Google has celebrated the 171st anniversary of suffragist Millicent Fawcett’s birthday with a Doodle.

Dame Millicent was a leading light of the woman’s suffrage movement and formed the National Union of Women’s Suffrage Societies in 1897. It was the largest association of its kind and a precursor to the more famous and radical Suffragette movement led by the Pankhurst family.

The organisation, which Dame Millicent was president of until 1919, distanced itself from the militant activities of the suffragettes and pursued a campaign of non-violence to achieve their goals.

Its tactics included peaceful demonstration and the lobbying of MPs and it stressed its membership consisted only of “law-abiding suffragists” – at loggerheads with the more militant tactics of the Pankhursts’ Women’s Social and Political Union (WSPU).

The colours of her suffragist movement were green, white and red which stood for Give Women Rights – and the Doodle has represented them accordingly.

The doodle shows Ms Fawcett campaigning alongside other suffragettes. Images released by Google of early concepts of the Doodle show Dame Millicent speaking to a group of women, and giving her famous quote: “Courage calls for courage everywhere.”

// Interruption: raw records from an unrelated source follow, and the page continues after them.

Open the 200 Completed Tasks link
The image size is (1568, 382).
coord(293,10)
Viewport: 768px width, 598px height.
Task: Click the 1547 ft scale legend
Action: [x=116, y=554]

Dame Millicent, who was famed for her clear but expressive speaking voice and razor-sharp intellect, was recently honoured with the unveiling of a new statue in Parliament Square in London.

The monument, created by Turner Prize-winning artist Gillian Wearing, was the first of a woman to be unveiled in the square and marked a century since MPs passed the Representation of the People Act which bestowed some women with the right to vote for the first time.

(Google (Google)

Born in Aldeburgh, Suffolk, on 11 June 1847, Dame Millicent was the eighth of 10 children in a family of prosperous barley merchants.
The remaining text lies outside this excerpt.